Study Details Three Year U.S. High-Tech Job Bust

High-Tech Cities See No Job Growth, High Unemployment

Seattle, Wash--- A new report by the Center for Urban Economic Development at the University of Illinois, Chicago, shows that U.S. high-technology workers are still facing chronic unemployment and a serious jobs deficit despite an economic recovery being declared three years ago.

The report, entitled "Americas High-Tech Bust," found that the U.S. high-tech economy continued to lose a whopping 200,000 jobs after the recession was declared over in November 2001 by the National Bureau of Economic Research.

This is the first time a report has tried to tackle the impact of the economic bust for high-tech workers at a national level.

The report found that high-tech workers have seen a doubling of unemployment rates in the past three years. The University of Illinois at Chicago conducted the research for the Washington Alliance of Technology Workers, a local of the Communications Workers of America.

The report goes on to analyze job growth and unemployment in six key regional high-tech labor markets. For example, San Jose continued to lose more than 14,000 IT jobs after November 2001, and its neighbor to the north, San Francisco, lost 9,300. The unemployment rate faced by San Jose area technology employees still remains high, going from 1% in 1997 to more than 6% by 2002, and in San Francisco from 1.3% in 1997 to more than 8.8% in 2002, the last year for which data are available.

The other labor markets studied are Boston, Chicago, Dallas, Seattle and Washington, DC. Nearly every labor market mirrored the Silicon Valleys experience, with Washington, DC the only location to show positive job growth in the past year.

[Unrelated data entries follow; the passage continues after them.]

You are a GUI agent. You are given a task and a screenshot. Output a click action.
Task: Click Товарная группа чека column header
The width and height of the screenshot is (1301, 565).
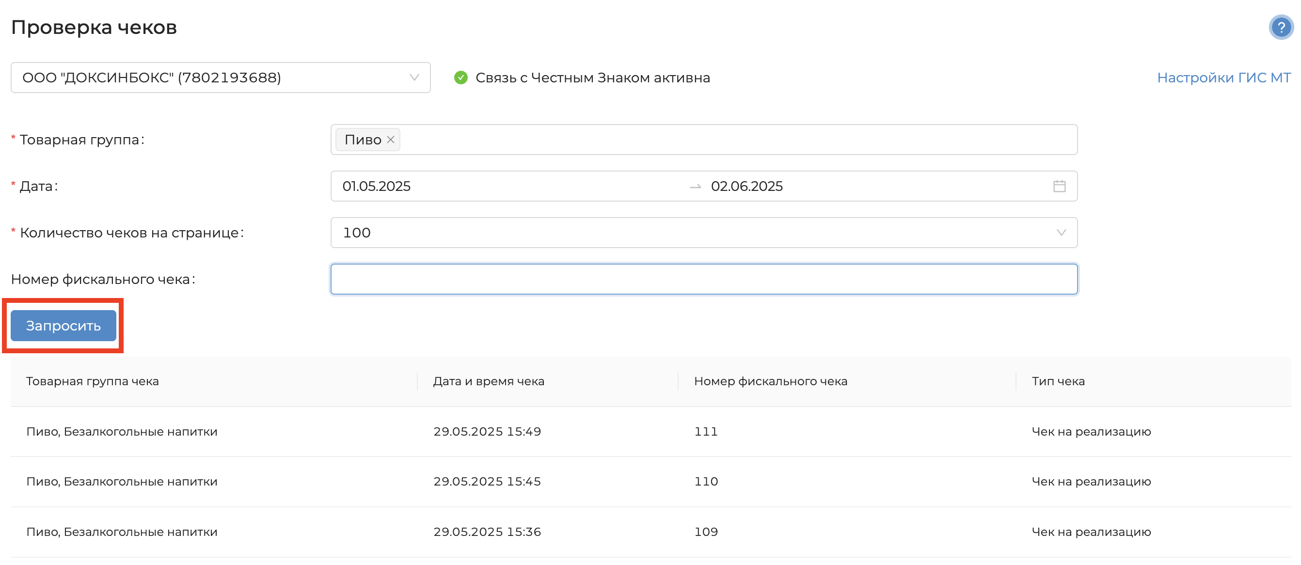92,381
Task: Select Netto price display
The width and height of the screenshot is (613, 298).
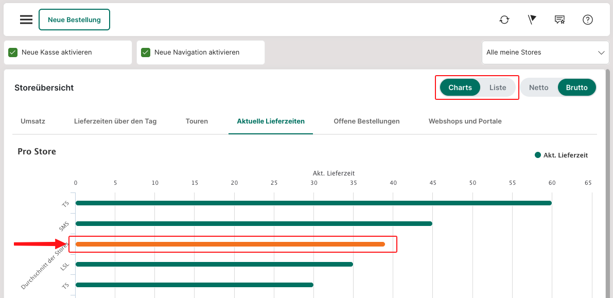Action: point(538,87)
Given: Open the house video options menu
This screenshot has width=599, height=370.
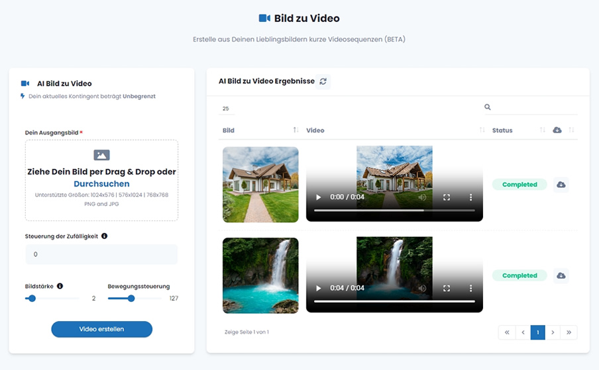Looking at the screenshot, I should tap(471, 197).
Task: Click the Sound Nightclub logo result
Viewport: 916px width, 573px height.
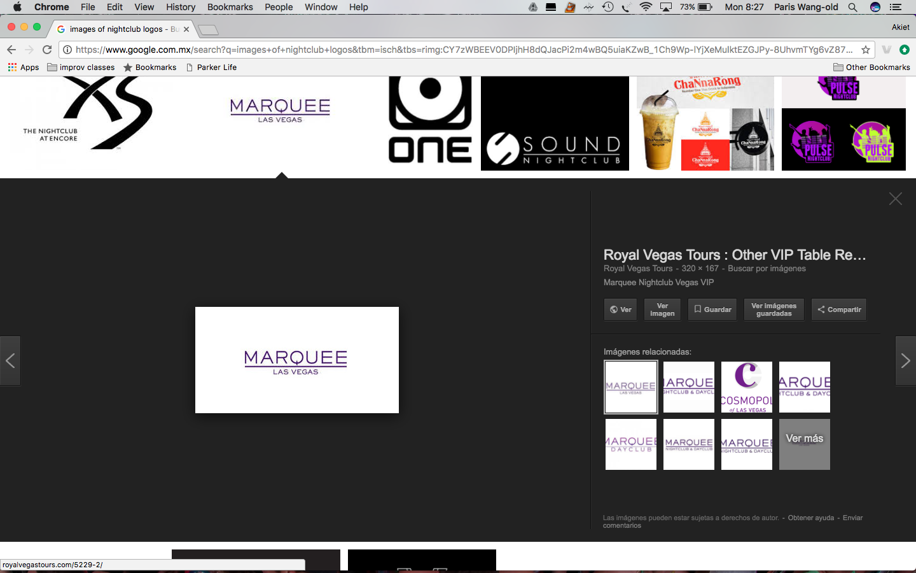Action: click(555, 124)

The report cited offshore outsourcing as contributing to the lack of strong job creation in this sector.

Marcus Courtney, president of WashTech, noted that only a few years ago, the high-tech economy in the U.S. was the most dynamic sector and touted as the new economy that was going to be the backbone of job creation for the future as the nation moved away from its manufacturing roots. "It is stunning to think that in every region of the country, we have fewer high-tech jobs today than we did three years ago. We must focus on exporting our products instead of our jobs to turn this critical situation around."

Most of the time the focus is on the month to month unemployment and job creation numbers. This report provides a three-year look at what those monthly statistics have meant for high-tech workers and their families, said Snigdha Srivastava, researcher at the UIC Center for Urban Economic Development.

More about The UIC Center for Urban Economic Development
The mission of the Center for Urban Economic Development at the University of Illinois at Chicago (UIC-CUED) is to analyze disparities in the urban economy and their implications for low- income and minority communities. UIC-CUED works in partnership with low-income and minority urban communities to devise strategies for job-centered development. Through specially constructed models of technical assistance, and engaged research with community organizations, labor unions, employers and government, UIC-CUED enters into long-term partnerships to conduct implementation research, to evaluate community development programs and strategies, and to translate lessons from practice into public policy.